┌────────
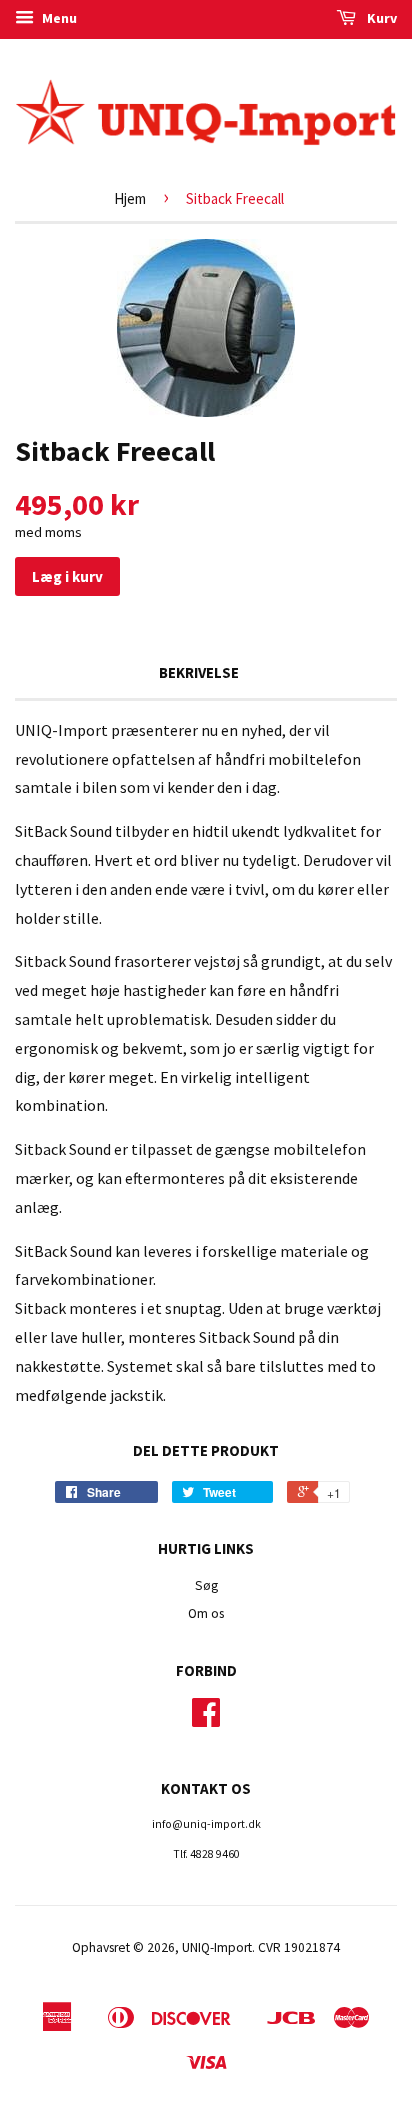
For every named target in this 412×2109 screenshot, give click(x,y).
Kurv (380, 18)
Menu (58, 18)
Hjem (130, 198)
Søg (206, 1585)
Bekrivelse (199, 672)
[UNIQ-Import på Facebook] (206, 1719)
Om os (206, 1613)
└────────
__DIRECTIONS__. Output every entry exactly, leaving out pictures.

__WRITTEN ANSWER__.
For every named target in this 412×2109 screenshot, give click(x,y).
Kurv (380, 18)
Menu (58, 18)
Hjem (130, 198)
Søg (206, 1585)
Bekrivelse (199, 672)
[UNIQ-Import på Facebook] (206, 1719)
Om os (206, 1613)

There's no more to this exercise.